Cuando vivíamos felices y despreocupadas pensando que el reino del tacón sensato era indestructible, el salón de tacón altísimo se ha colado silenciosamente en nuestras vidas. Y tenemos las pruebas. Quizá sea el momento de volver a rescatarlos del armario.

Trotar de un lado a otro, en una jornada interminable, se había convertido ya en algo sencillo y asumible. Los salones con tacón de 4 o 5 centímetros llegaron para hacernos la vida más fácil a todas, estilizaban y aportaban elegancia pero, a la vez, te permitían ir cómoda.

Y, sin embargo, y de manera silneciosa, el tacón de diez centímetros ha vuelto. Y parece que para quedarse. ¡Tenemos las pruebas!

Si hace un par de temporadas, las insiders se morían por slippers planos y bailarinas con lazada, esta primavera, la tendencia está cambiando. Hemos comenzado a ver de nuevo esos salones de más de diez centímetros que producen dolor sólo con mirarlos. Efectivamente, no hay nada que estilice más que un salón-sandalia de este tipo. Y las invitadas a los desfiles conocen, mejor que nadie, el poder de este acesorio.
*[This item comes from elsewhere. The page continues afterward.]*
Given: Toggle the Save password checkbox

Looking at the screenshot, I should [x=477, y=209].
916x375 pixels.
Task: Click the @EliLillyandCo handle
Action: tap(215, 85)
Sí, ¡has leído bien! Alexa Chung, la reina de las bailarinas, la que lleva mejor que nadie el mocasín masculino, la que se muere por las maryjane de Repetto, de repente ha aparecido en Londres con unos salones de al menos 7 centímetros. Algo totalmente inédito hasta la fecha. ¿Qué será lo siguiente, que Veronika Heilbrunner cambie sus sneakers por los últimos salones-joya de Manolo Blahnik?

Cuadrémonos todas a la vez. Miuccia ha hablado en el desfile de Prada para la próxima primavera. Y, de momento, nadie osa rechistarla. Durante años, lo que Miuccia diga es palabra de insiders. Y, mirad el último salón que nos propone…

De satén y con un tacón de al menos diez centímetros. La primavera que viene, todas querremos algo así. Estáis advertidas.

Y, de repente, en Zara, la web que nos sirve para calibrar las tendencias que sí llegan a la calle, han vuelto a aparecer este tipo de salones que hace sólo unos meses estaban destronados.

Se trata de salones clásicos en el sentido más estricto: acabados en punta y con tacones de más de diez centímetros. ¿Lo más sorprendente? Ya están agotadísimos en los números más corrientes, del 38 al 40. ¿Es la prueba final para demostrarnos que el stiletto más clásico ha vuelto a nuestras vidas?